Ruines du tombeau de Battos 1er

Le chef des colons grecs qui ont fondé Cyrène s’appelle Battos (630-600). D’après l’historien grec Hérodote, son nom signifie « roi » dans la langue des tribus amazighes locales. En grec, « battos » signifie « bégaiement », une origine moins glorieuse, mais plus probable.

Battos est né sur l’île de Thera (Santorini), dans une famille d’origine crétoise. D’après la légende, alors que l’île était frappée d’une forte sécheresse qui menaçait ses habitants, le roi de Thera est allé consulter l’oracle de Delphes. L’oracle lui a répondu qu’il devait fonder une colonie en Libye. Le roi était lui-même trop vieux pour un tel voyage, si bien qu’il a chargé Battos d’accomplir cette mission.

Battos a donc embarqué pour la Libye, à la tête d’un groupe de colons. Ils s’installent d’abord sur une île au large des côtes libyennes, puis sur le continent, où ils fondent une ville, qu’ils appellent Cyrène.

Battos devient le premier roi de Cyrène. Il a la réputation d’être un roi juste et bienveillant. Pendant son règne, Cyrène s’enrichit rapidement, grâce aux ressources naturelles de la région environnante. Après sa mort, ses sujets le vénèrent comme un héros. Tous les rois de Cyrène après lui, jusqu’à Alexandre le Grand, sont ses descendants directs.

Les premiers Battiades

A la mort de Battos, son fils Arcésilas (600-583) lui succède. Son règne est assez peu connu.

La population de Cyrène commence à se multiplier pendant le règne de son fils Battos II (583-560). De nouveaux colons affluent de toute la Grèce, grâce à un oracle de Delphes les encourageant à s’installer dans la colonie. Battos II devra aussi faire face à la première tentative d’invasion de l’Egypte voisine. Vers 570, l’armée égyptienne est battue par les Cyrénéens, établissant la souveraineté grecque sur la région.

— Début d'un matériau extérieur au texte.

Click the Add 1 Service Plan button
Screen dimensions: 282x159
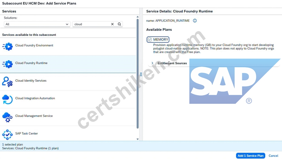(x=251, y=156)
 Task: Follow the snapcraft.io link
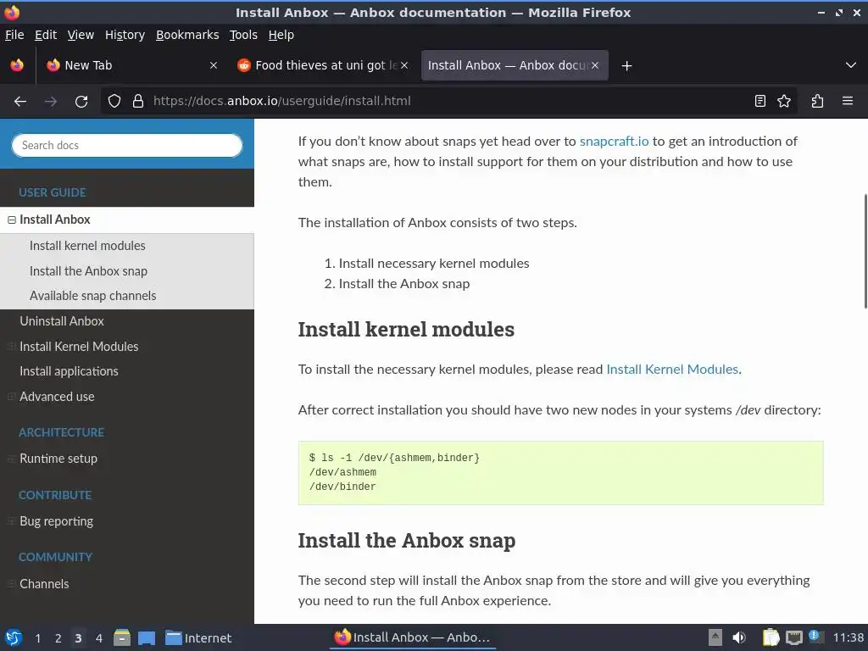tap(614, 142)
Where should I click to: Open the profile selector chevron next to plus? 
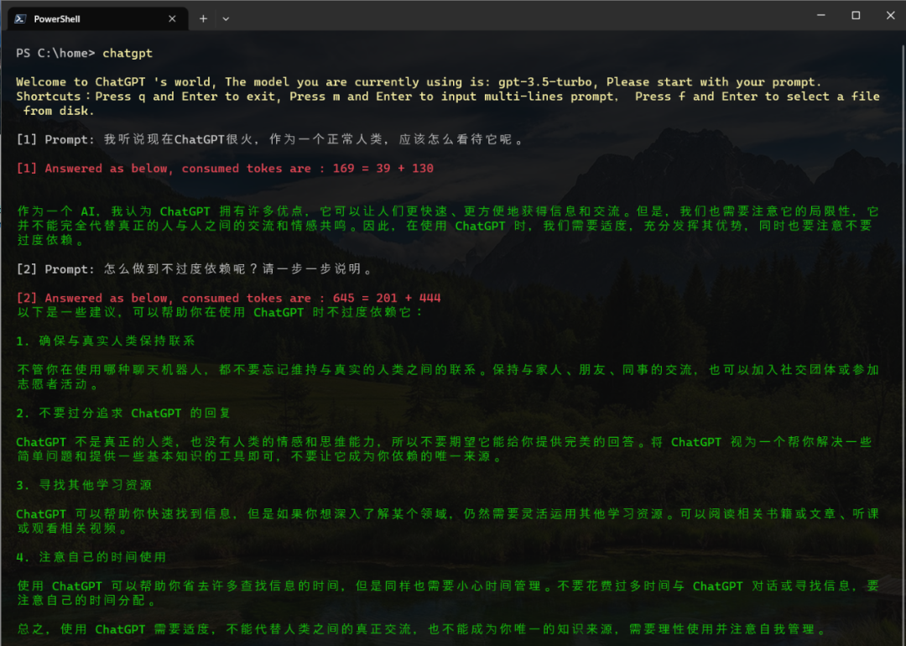tap(226, 18)
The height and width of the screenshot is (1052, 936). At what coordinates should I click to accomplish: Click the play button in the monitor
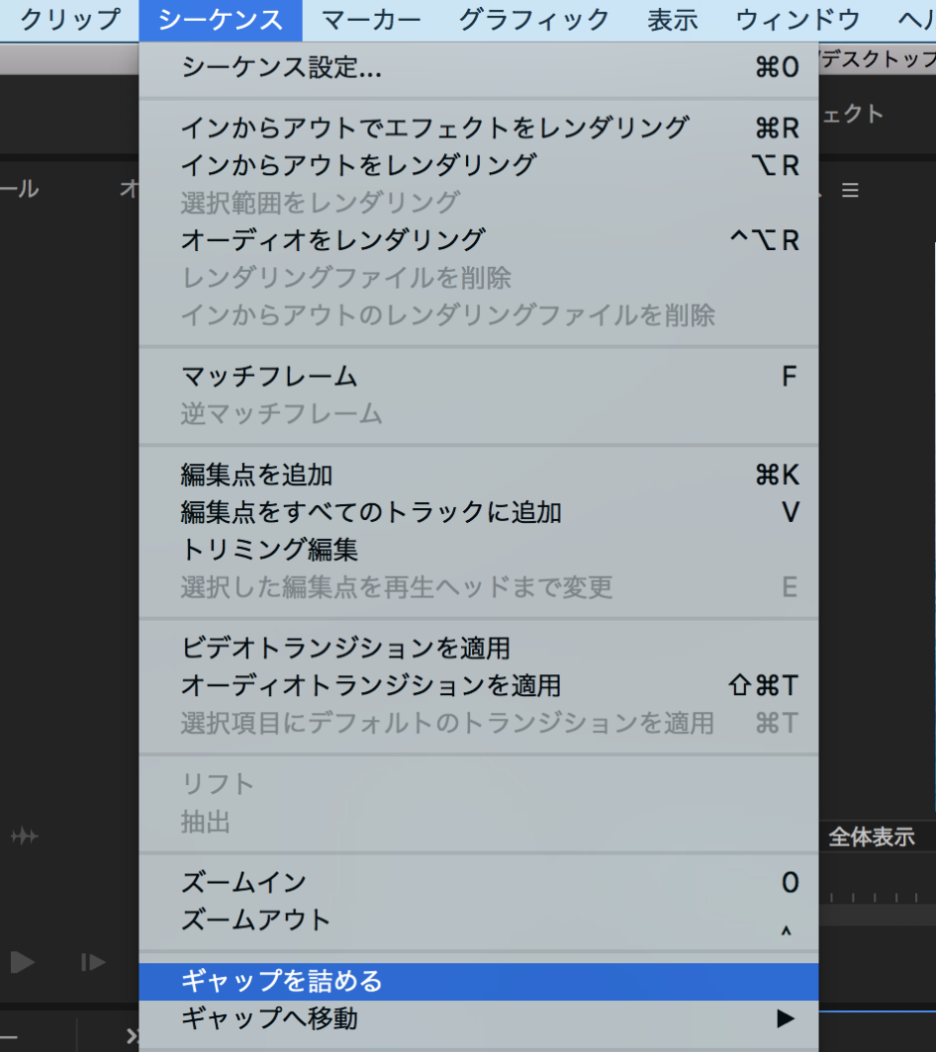(23, 961)
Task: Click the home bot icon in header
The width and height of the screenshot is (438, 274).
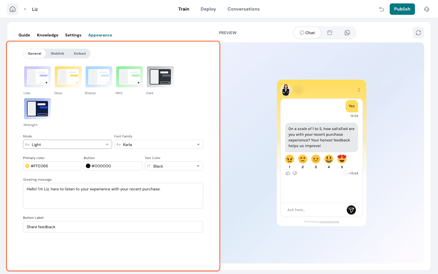Action: tap(13, 9)
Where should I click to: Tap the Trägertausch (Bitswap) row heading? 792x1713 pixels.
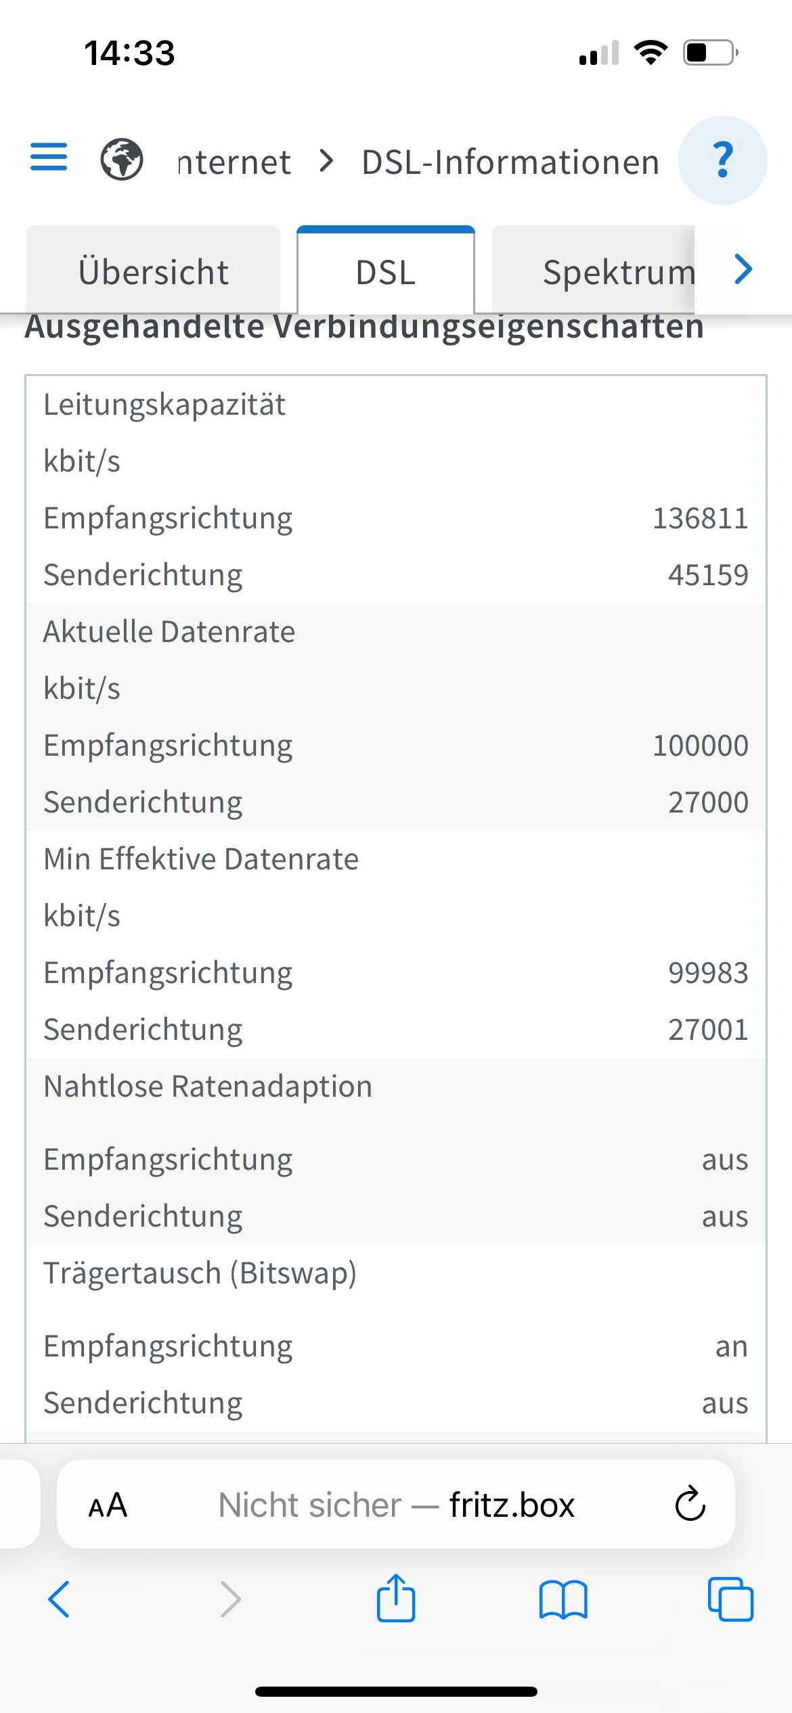coord(200,1273)
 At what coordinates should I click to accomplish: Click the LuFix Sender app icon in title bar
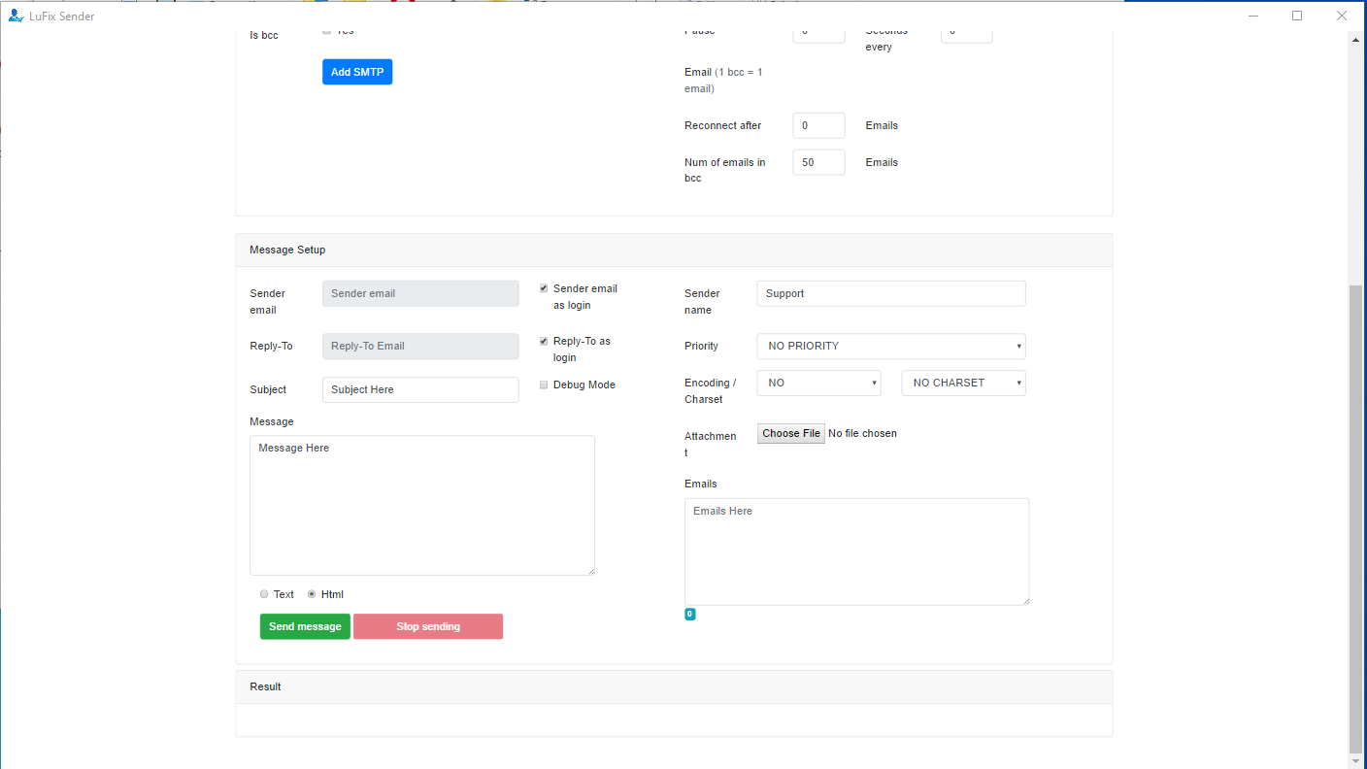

Le règne de son fils Arcésilas II (560-550) sera moins heureux. Son conseiller, Léarque (qui était aussi son frère, selon certaines sources), se rebelle contre lui, s’enfuit et fonde la ville voisine de Barca (Marj). Il fait alliance avec les tribus amazighes de la région, auparavant alliées à Cyrène, privant le roi de précieux alliés. Ensemble, ils déclarent la guerre à Cyrène. Victorieux, Léarque tue le roi et s’empare du trône. Pour affermir son pouvoir, il veut épouser Eryxo, la veuve du roi défunt. Eryxo fait mine d’accepter et invite Léarque à entrer dans sa chambre à coucher, où elle a caché des hommes pour le tuer.

Les réformes de Démonax

Battos III (550-530), le fils d’Arcésilas II, devient roi à la mort de Léarque. Conscient de l’instabilité à Cyrène, après l’assassinat de son père et la rupture de l’alliance avec les tribus amazighes, il comprend qu’une réforme profonde des institutions est nécessaire. Pour cela, il fait appel au réformateur Démonax.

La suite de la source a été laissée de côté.